STORYTELLERS WITHOUT SOULS
1
One of the German words I’ve become more and more attached to in recent years is the word Zelle, or “cell.” This word lets me imagine a large number of tiny spaces alive within my body. Each space contains a voice that is telling a story. For this reason these cells can be compared to cells of other sorts: telephone booths, and the spaces inhabited by prisoners and monks.

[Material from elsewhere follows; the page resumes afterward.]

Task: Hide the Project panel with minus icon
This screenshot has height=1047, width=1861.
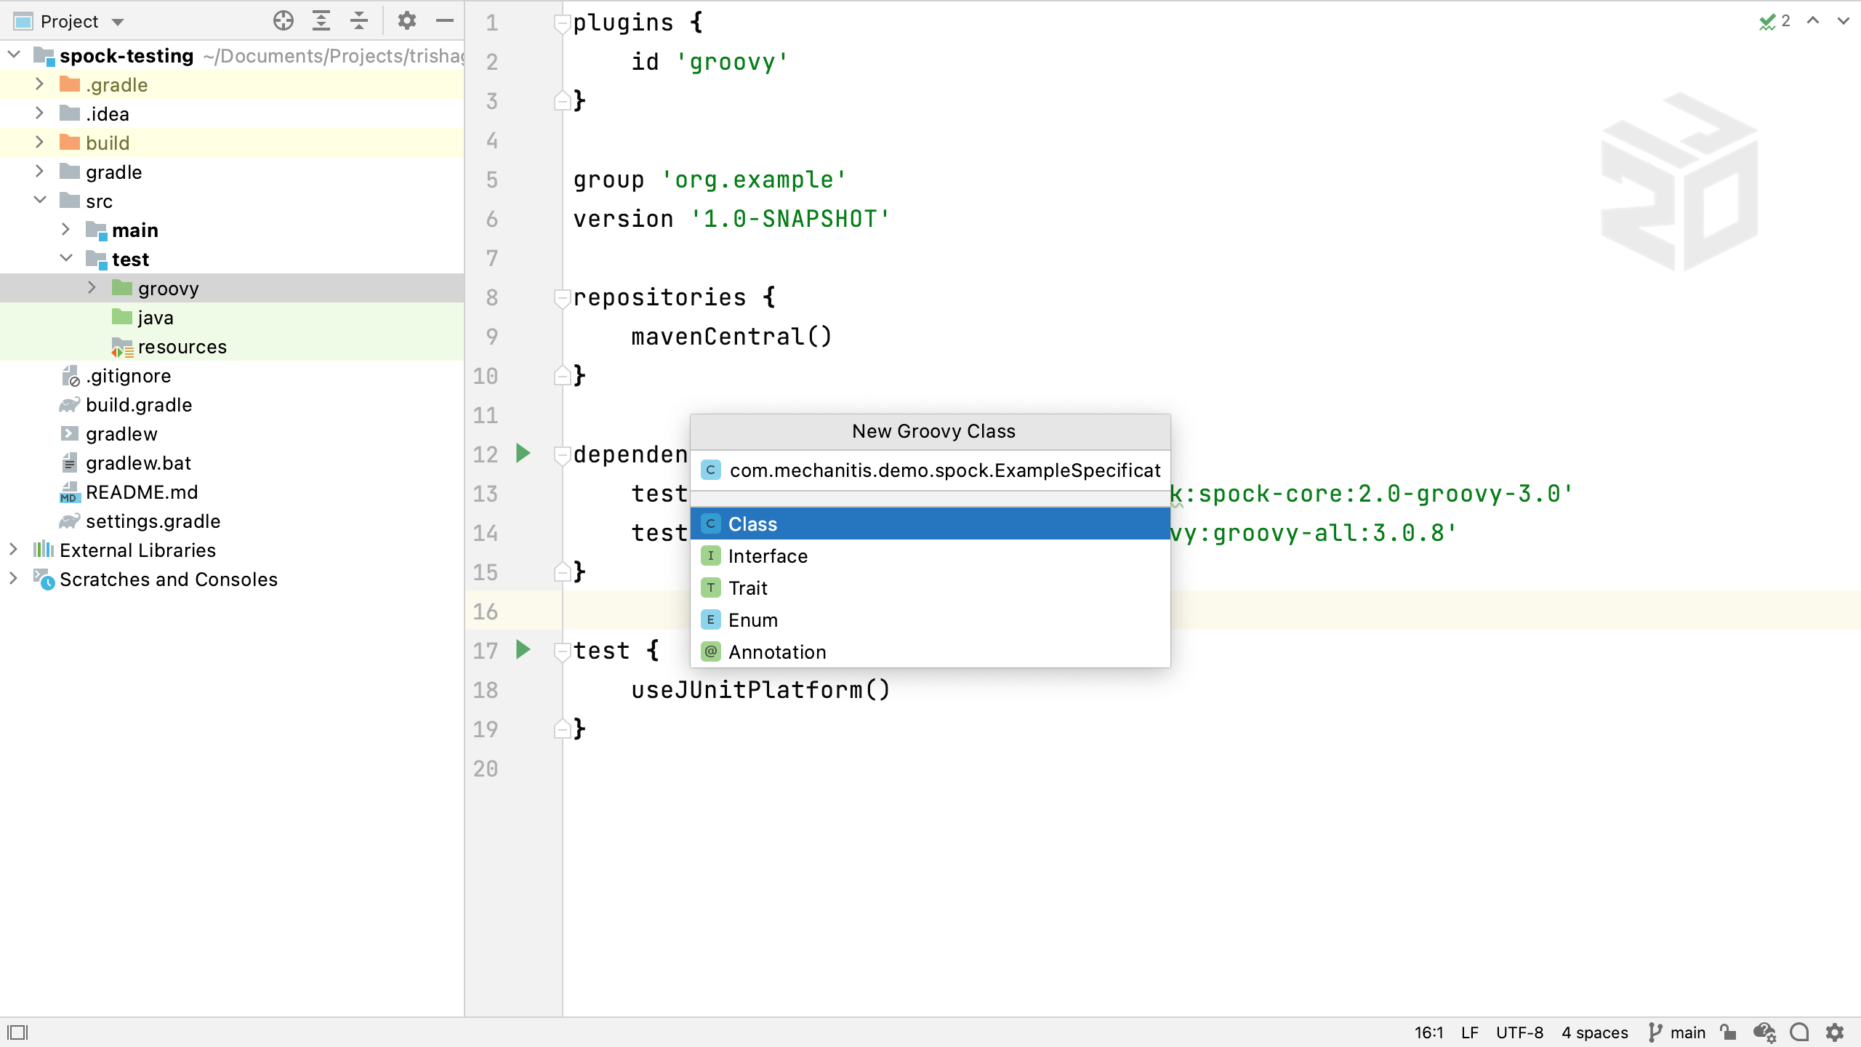Action: click(x=445, y=21)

It’s beautiful when a phone booth is lit up at night on a dark street. In the section of Tokyo where I grew up, there was a park full of ginkgo trees. In one corner of the park stood a phone booth that was very popular with young girls. From dusk to midnight it was continuously occupied. Probably the girls could develop their talent for telling stories better in this cell than at home with their parents. They gripped the receiver firmly and glanced around with lively, empty eyes, as if they could see the person they were talking to somewhere in the air. The transparent glass box, lit from within, where the girls spent so much time stood between the dark shapes of the trees in the park: this image fascinated me even then, when I myself was a girl. But the subject matter of the girls’ conversations was of little interest. They spoke mostly about the males with whom they had relationships. Sometimes the phone booth resembled a transparent tree occupied by a tree spirit. The Japanese fairy tale “The Bamboo Princess” begins with an old man seeing a luminous bamboo trunk and chopping it down. Inside he discovers a newborn baby girl that he raises together with his wife. The tale ends with the girl, who has become a grown woman, flying back to where she really comes from: the moon.
The nocturnal phone booth might also have been a spaceship that has just landed in the park. The moon men have sent a moon girl to Earth to inform them about our life. The girl is just making her first report. What would she say about the park? Would she have much to report so soon after her arrival?

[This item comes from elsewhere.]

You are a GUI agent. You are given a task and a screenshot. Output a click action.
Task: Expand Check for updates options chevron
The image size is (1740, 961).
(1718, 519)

Later, in Austria, I saw a cell that immediately reminded me of the phone booth. It was made of solid wood and stood in the unlit corner of a Catholic church. The walls of the cell radiated warmth and calm; right away I thought I would be just as happy to stand inside telling stories as the girls in the phone booth. A friend told me the cell was called a “confessional” and that, like the nocturnal phone booth, it was a place to talk about sexual encounters. But unlike a modern phone booth, the confessional was made of wood and stood there like a tree whose roots have grown deep into the earth. It couldn’t fly away like a spaceship. So there are storytelling cells that stay in one place, and others that appear to be mobile.
And so I understood why a chamber that resembles a prison cell is better suited for composing an erotic text than a large room in which optical sensuality is staged. I don’t think much of asceticism, nor do I believe that sensual pleasure can enter a piece of writing only when it is suppressed in real life. The claim that a person who writes is not truly living can be made only by someone who sees a person and his life as subject and object. He might say the most important thing is to live one’s life. I would say: I live, and my life lives as well. Even my writing lives. Thus the question of whether a person is living when he writes is misguided to begin with. One asks this sort of question only to make everything revolve around man.